Make an exact copy of the lines from the one containing "iOS Reminders and Notion (149, 2465)" through the end of the material, including both ends but no pictures.

..........

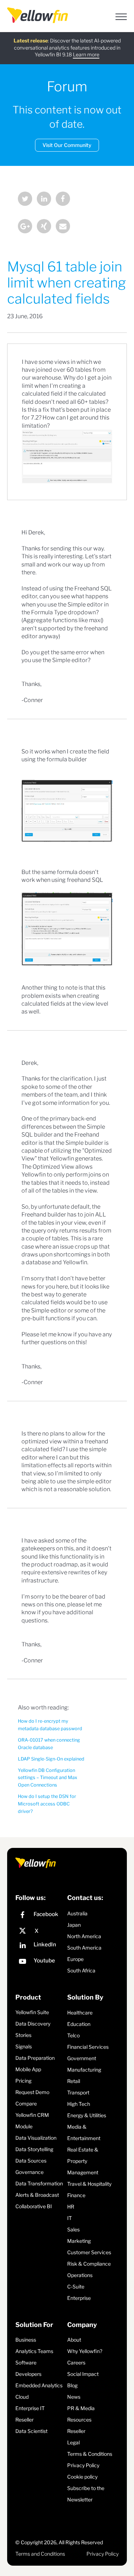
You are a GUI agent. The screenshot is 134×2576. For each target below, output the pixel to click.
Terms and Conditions (40, 2554)
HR (70, 2207)
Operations (80, 2275)
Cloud (22, 2397)
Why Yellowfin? (84, 2351)
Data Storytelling (34, 2149)
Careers (76, 2362)
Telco (73, 2035)
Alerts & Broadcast (37, 2195)
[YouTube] (39, 1962)
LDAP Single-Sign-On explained (51, 1759)
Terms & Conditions (89, 2454)
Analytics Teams (34, 2351)
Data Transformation (39, 2183)
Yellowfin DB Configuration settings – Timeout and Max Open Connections (47, 1778)
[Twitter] (25, 200)
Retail (73, 2081)
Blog (72, 2385)
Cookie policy (82, 2477)
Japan (74, 1925)
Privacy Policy (83, 2465)
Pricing (23, 2081)
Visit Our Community (67, 145)
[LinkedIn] (44, 200)
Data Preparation (35, 2058)
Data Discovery (32, 2024)
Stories (23, 2035)
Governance (29, 2172)
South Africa (81, 1970)
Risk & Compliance (89, 2264)
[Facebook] (63, 200)
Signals (23, 2046)
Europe (75, 1959)
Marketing (79, 2241)
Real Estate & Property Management (82, 2160)
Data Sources (30, 2161)
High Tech (78, 2104)
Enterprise (79, 2298)
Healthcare (80, 2013)
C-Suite (75, 2286)
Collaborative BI (33, 2206)
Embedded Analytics (39, 2385)
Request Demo (32, 2092)
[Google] (25, 227)
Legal (73, 2442)
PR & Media (81, 2408)
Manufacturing (84, 2070)
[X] (39, 1931)
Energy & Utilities (86, 2115)
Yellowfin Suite (32, 2012)
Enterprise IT (30, 2408)
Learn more (86, 54)
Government (81, 2058)
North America (84, 1936)
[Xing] (44, 227)
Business (25, 2340)
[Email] (63, 227)
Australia (77, 1913)
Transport (78, 2092)
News (73, 2397)
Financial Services (88, 2047)
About (74, 2340)
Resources (79, 2420)
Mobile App (28, 2069)
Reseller (24, 2420)
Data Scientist (31, 2431)
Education (78, 2024)
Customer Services (89, 2252)
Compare (26, 2103)
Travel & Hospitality (89, 2184)
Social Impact (83, 2374)
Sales (73, 2229)
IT (69, 2218)
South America (84, 1948)
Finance (76, 2195)
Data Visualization (35, 2138)
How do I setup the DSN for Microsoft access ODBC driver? (47, 1804)
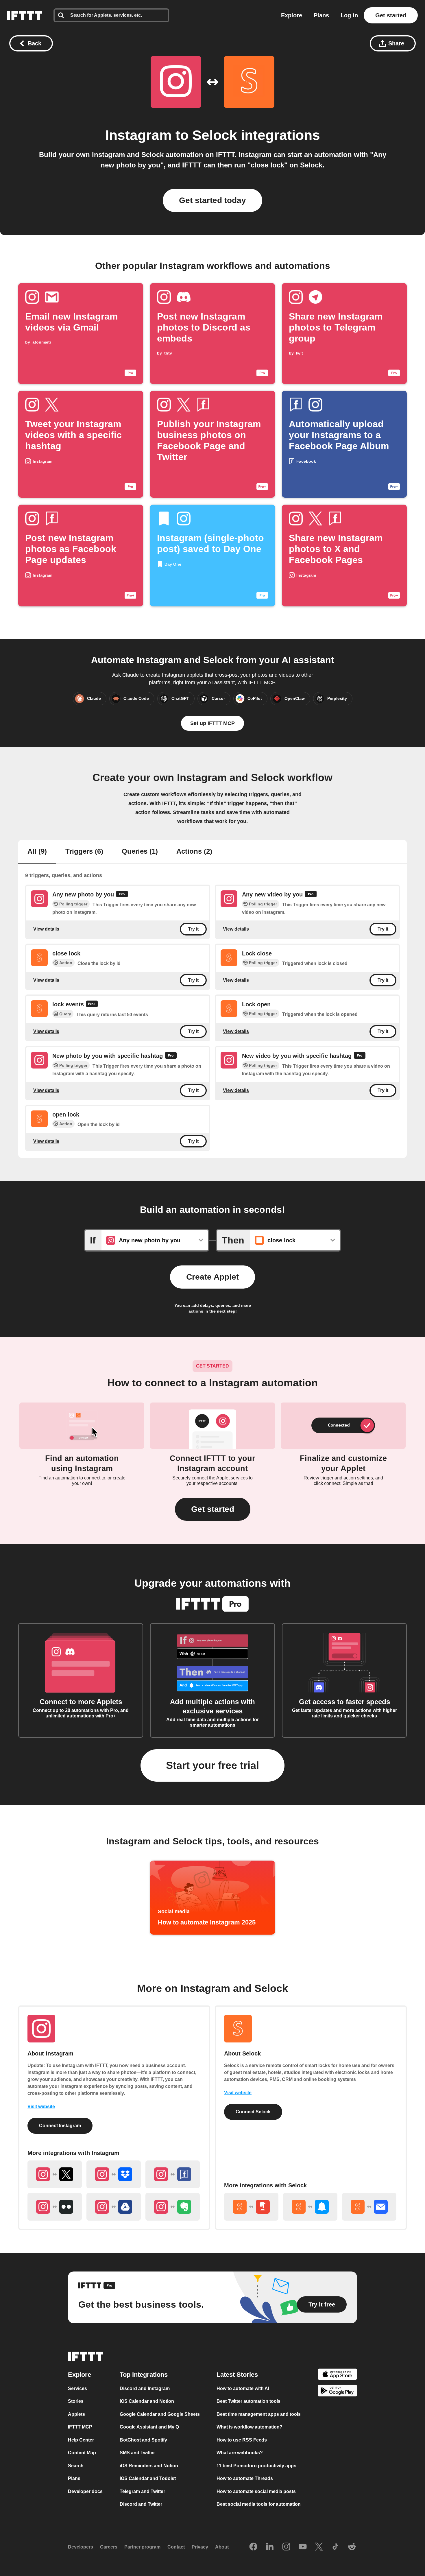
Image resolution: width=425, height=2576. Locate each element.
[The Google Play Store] (337, 2392)
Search (76, 2465)
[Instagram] (286, 2547)
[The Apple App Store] (337, 2375)
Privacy (200, 2546)
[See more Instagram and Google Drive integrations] (113, 2207)
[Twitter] (319, 2547)
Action (65, 962)
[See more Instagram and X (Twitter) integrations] (54, 2174)
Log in (349, 15)
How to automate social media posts (256, 2491)
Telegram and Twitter (142, 2491)
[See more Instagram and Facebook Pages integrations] (172, 2174)
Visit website (41, 2106)
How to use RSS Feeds (242, 2439)
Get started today (212, 200)
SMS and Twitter (137, 2452)
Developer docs (85, 2491)
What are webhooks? (240, 2452)
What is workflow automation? (249, 2426)
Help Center (81, 2439)
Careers (108, 2546)
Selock (214, 135)
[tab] (37, 852)
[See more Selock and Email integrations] (369, 2207)
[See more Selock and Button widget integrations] (251, 2207)
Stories (76, 2401)
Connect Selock (253, 2111)
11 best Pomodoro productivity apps (256, 2465)
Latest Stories (237, 2374)
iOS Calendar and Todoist (148, 2478)
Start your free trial (212, 1765)
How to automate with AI (243, 2388)
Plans (321, 15)
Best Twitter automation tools (248, 2401)
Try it (193, 929)
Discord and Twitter (141, 2504)
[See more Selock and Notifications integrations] (310, 2207)
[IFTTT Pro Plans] (122, 895)
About (222, 2546)
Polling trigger (73, 904)
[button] (212, 1509)
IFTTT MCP (80, 2426)
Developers (80, 2546)
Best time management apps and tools (259, 2414)
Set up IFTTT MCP (212, 723)
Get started (390, 15)
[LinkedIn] (270, 2547)
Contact (176, 2546)
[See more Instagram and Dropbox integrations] (113, 2174)
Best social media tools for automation (259, 2504)
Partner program (142, 2546)
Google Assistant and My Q (149, 2426)
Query (65, 1014)
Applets (76, 2414)
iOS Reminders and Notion (149, 2465)
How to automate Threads (245, 2478)
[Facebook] (253, 2547)
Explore (291, 15)
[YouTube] (303, 2547)
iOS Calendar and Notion (147, 2401)
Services (77, 2388)
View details (46, 929)
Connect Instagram (60, 2125)
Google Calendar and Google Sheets (160, 2414)
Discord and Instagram (145, 2388)
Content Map (82, 2452)
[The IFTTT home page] (24, 15)
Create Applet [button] (212, 1276)
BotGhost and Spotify (143, 2439)
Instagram (138, 135)
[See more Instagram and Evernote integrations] (172, 2207)
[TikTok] (335, 2547)
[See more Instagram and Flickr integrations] (54, 2207)
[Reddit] (352, 2547)
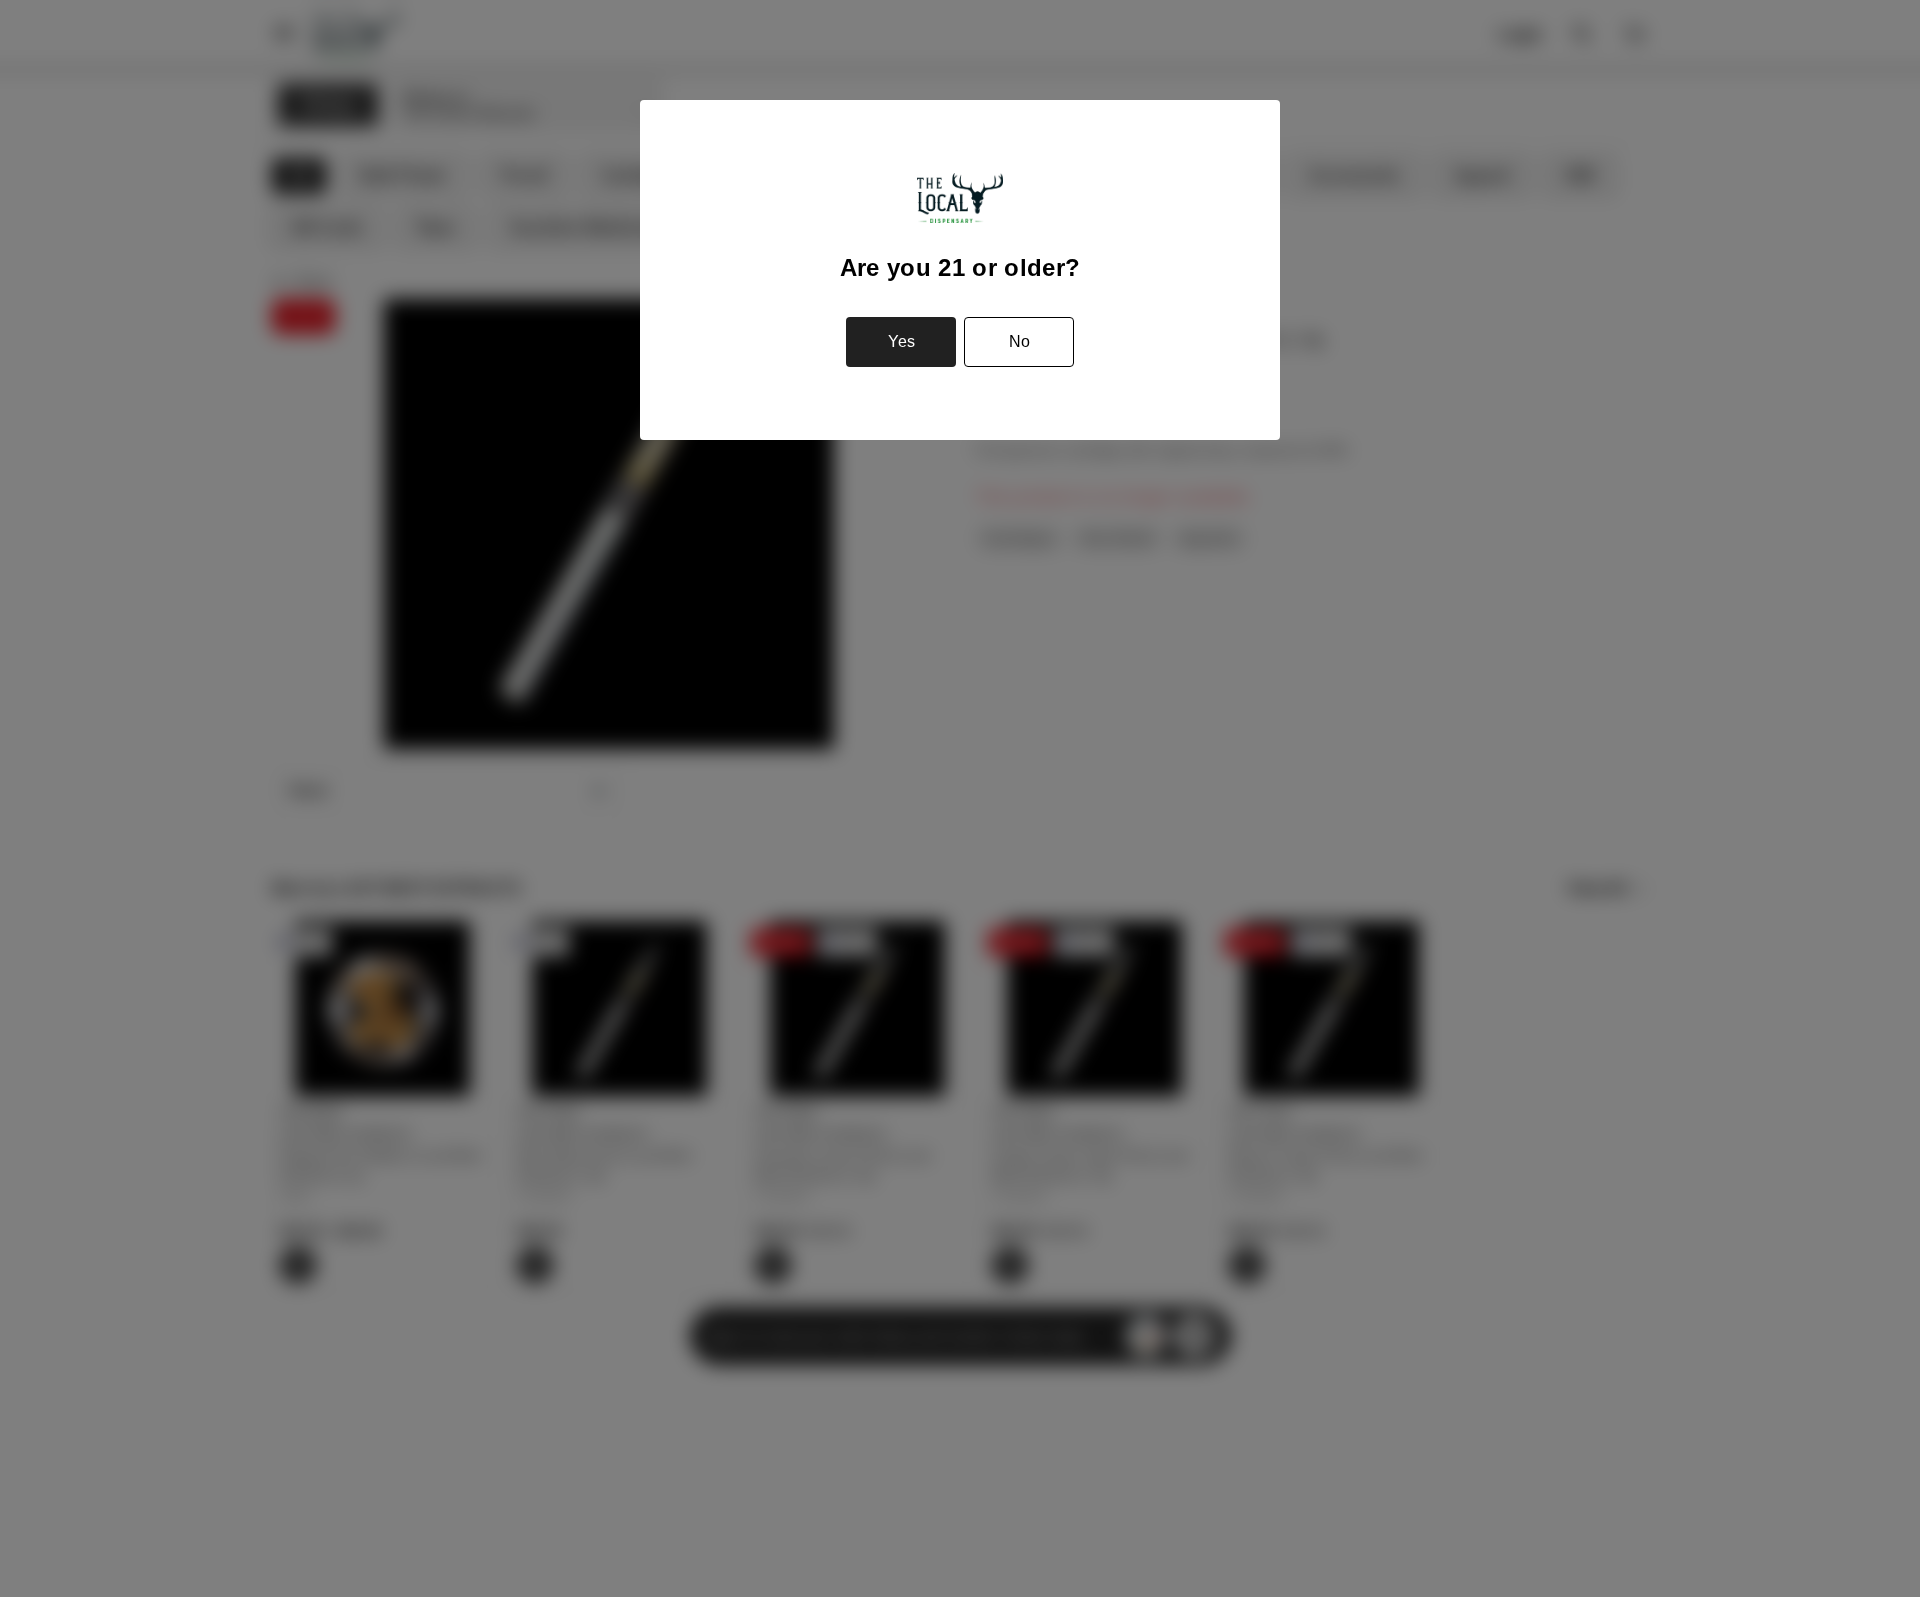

..........

## Solution below
iOS Reminders and Notion (149, 2465)
How to automate Threads (245, 2478)
[Facebook] (253, 2547)
Explore (291, 15)
[YouTube] (303, 2547)
iOS Calendar and Notion (147, 2401)
Services (77, 2388)
View details (46, 929)
Connect Instagram (60, 2125)
Google Calendar and Google Sheets (160, 2414)
Discord and Instagram (145, 2388)
Content Map (82, 2452)
[The IFTTT home page] (24, 15)
Create Applet [button] (212, 1276)
BotGhost and Spotify (143, 2439)
Instagram (138, 135)
[See more Instagram and Evernote integrations] (172, 2207)
[TikTok] (335, 2547)
[See more Instagram and Flickr integrations] (54, 2207)
[Reddit] (352, 2547)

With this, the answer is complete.